I started my undergraduate degree in cognitive science of language at McMaster University in Hamilton, Ontario back in 2013. During my first year, I was a pretty keen student and bought every recommended and required textbook—20 of them in a single year. It wasn’t cheap either—a few of the textbooks cost as much as $150 each.
Some of my classes required four books for a single semester and they were too heavy to lug around campus all day—especially if you only need one chapter that day. I always felt like the people who didn’t bring books to class had impeccable memories, but those that did had impeccable back strength. I usually took pictures of the pages I needed and left the books at home.
After I graduated, I decided to apply to Ryerson University’s midwifery program in Toronto. I have just finished my first year there, and I’m so happy that most of my classes use digital textbooks. They’ve made life so much easier. My commute to campus is about an hour and a half each way, so I spend a lot of time on public transit. The upside is that I can get some reading in, and the fact that I can use my iPad or phone to access my textbooks—and not just one book, but an entire library of them—is so much better than trying to open up an encyclopedia-sized one while squished between 500 other people during rush hour.

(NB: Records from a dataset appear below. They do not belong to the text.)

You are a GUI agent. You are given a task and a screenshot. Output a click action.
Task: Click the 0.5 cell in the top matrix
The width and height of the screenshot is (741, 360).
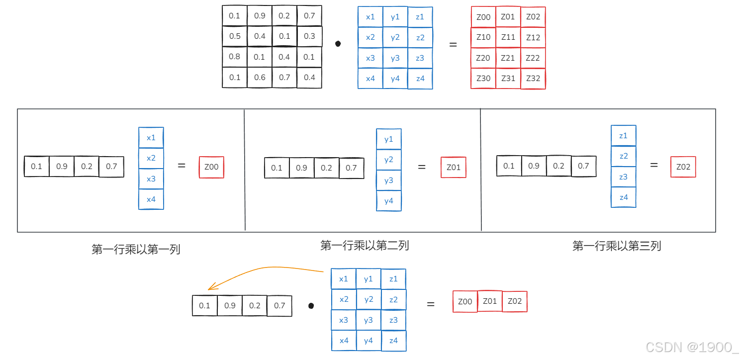[235, 36]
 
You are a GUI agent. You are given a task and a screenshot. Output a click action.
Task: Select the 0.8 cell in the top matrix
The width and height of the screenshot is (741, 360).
[235, 57]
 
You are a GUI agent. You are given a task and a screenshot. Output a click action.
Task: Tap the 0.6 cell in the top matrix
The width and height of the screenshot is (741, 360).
[260, 78]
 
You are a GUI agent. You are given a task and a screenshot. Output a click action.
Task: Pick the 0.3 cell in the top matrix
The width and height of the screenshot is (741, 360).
[309, 36]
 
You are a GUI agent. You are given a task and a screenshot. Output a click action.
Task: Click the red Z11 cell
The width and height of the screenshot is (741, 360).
[508, 37]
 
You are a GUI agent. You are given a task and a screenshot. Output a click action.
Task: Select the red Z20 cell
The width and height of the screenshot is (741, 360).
[483, 58]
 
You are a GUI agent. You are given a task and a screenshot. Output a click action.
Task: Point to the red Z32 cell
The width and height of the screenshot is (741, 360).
[533, 79]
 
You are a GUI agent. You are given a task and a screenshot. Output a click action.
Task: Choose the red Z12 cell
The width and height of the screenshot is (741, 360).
[533, 37]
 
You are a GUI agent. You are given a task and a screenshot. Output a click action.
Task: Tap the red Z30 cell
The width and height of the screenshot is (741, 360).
[483, 79]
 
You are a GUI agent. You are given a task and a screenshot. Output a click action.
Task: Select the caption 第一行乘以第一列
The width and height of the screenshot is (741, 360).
[136, 249]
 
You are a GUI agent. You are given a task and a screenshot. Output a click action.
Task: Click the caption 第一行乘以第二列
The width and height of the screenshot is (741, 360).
[365, 245]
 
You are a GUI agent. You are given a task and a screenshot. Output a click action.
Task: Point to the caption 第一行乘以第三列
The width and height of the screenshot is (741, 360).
[617, 246]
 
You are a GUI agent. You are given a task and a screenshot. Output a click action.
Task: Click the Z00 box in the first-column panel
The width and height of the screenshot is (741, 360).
[211, 167]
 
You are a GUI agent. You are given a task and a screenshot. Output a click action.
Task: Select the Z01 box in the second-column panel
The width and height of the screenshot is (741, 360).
[454, 167]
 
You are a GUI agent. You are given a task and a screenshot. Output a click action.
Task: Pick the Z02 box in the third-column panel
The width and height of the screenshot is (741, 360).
[683, 167]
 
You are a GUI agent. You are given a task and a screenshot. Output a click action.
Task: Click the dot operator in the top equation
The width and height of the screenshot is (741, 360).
[338, 44]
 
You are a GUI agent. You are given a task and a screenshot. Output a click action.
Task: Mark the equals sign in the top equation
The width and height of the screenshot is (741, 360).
[453, 44]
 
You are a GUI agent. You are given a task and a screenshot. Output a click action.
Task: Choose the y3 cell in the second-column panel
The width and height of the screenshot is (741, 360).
[389, 180]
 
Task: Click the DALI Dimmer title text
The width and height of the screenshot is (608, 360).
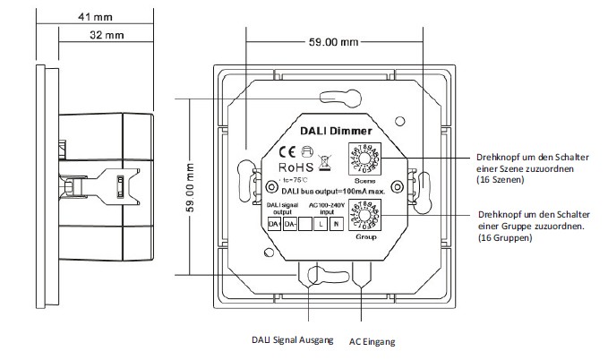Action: click(x=330, y=132)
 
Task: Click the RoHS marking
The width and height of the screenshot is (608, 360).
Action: click(x=297, y=166)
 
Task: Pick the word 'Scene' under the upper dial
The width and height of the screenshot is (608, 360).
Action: click(x=367, y=179)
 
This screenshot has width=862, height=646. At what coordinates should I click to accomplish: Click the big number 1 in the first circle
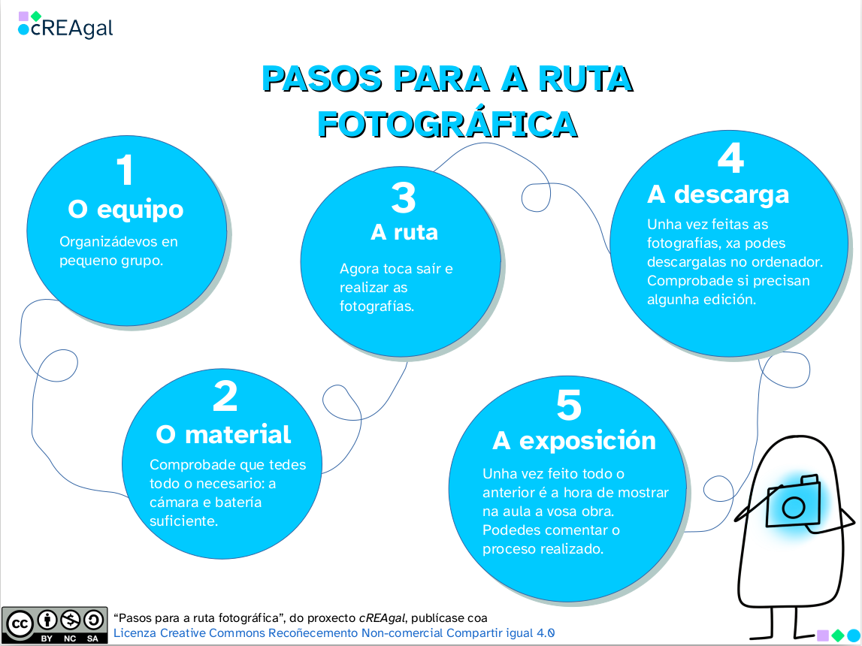pos(126,170)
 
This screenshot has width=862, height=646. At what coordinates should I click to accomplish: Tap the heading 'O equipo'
pos(126,210)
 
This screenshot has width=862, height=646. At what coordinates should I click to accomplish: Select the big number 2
pos(225,397)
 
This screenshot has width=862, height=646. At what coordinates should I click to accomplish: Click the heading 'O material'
pos(223,434)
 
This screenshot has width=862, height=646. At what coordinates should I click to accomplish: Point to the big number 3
pos(404,198)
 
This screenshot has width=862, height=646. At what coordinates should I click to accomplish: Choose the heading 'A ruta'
pos(404,232)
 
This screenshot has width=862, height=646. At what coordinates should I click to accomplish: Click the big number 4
pos(730,158)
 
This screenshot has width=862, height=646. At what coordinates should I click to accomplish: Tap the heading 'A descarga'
pos(718,195)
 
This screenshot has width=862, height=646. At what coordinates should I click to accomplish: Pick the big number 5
pos(569,406)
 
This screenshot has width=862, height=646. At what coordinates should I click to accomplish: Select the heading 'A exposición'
pos(574,441)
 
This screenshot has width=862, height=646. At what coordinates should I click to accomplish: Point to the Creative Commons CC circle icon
pos(20,622)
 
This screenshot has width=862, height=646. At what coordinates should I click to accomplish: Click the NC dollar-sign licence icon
pos(70,620)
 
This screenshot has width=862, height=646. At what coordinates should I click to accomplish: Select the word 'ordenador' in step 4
pos(782,262)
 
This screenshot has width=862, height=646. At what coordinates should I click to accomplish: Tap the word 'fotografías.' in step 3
pos(377,306)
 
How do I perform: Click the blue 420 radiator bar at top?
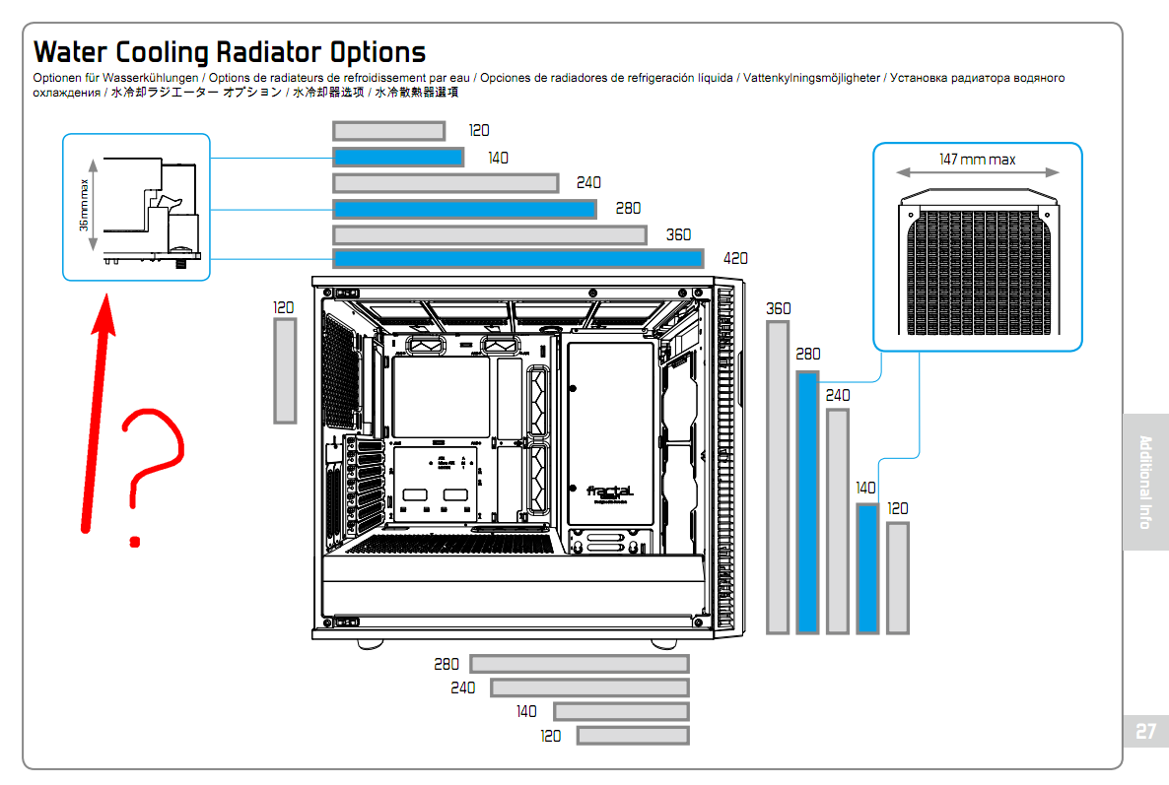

I’ve spent a lot less money this year than I did my first time around as a freshman. The digital textbooks I buy for my program—which cost around 30 percent less than what I was paying for physical copies—update for free whenever a new edition is released and they never expire, so I can keep them forever. Some of my professors have even switched to open-access textbooks. Those are completely free, which has saved me even more money.
I prefer the formatting of digital textbooks, too. All of my books are interactive and they come with built-in dictionary definitions that pop up when I hover over the science terms. It saves me from having to open up a new Google tab every two minutes. The digital textbooks also have interactive online quizzes. If I get an answer wrong, instead of flipping through my book to try and remember where I read about the subject, it gives me a direct example from the text.
And there are more ways to learn than just by reading. I used to watch the occasional YouTube video if I wanted more info on a subject, but my digital textbooks have supplementary video links built into each chapter. Since midwifery is very hands-on, the text portion helps me learn the theory and then the video teaches me everything in action—like learning how to do a newborn exam.
But the thing I probably use the most is the search function. Being able to command-f a term is a lifesaver and definitely beats a glossary. I use it a lot for midterms and research. If I get a test back and see that I did poorly on a specific section, I can look up the terms to see where I went wrong.
Since I started using digital textbooks, I’ve noticed a lot of positive changes: I read more because the information is always accessible, and I have more options when it comes to the ways I learn. It’s a huge and welcome shift.
As told to Nicole Schmidt. This interview has been condensed and edited for clarity.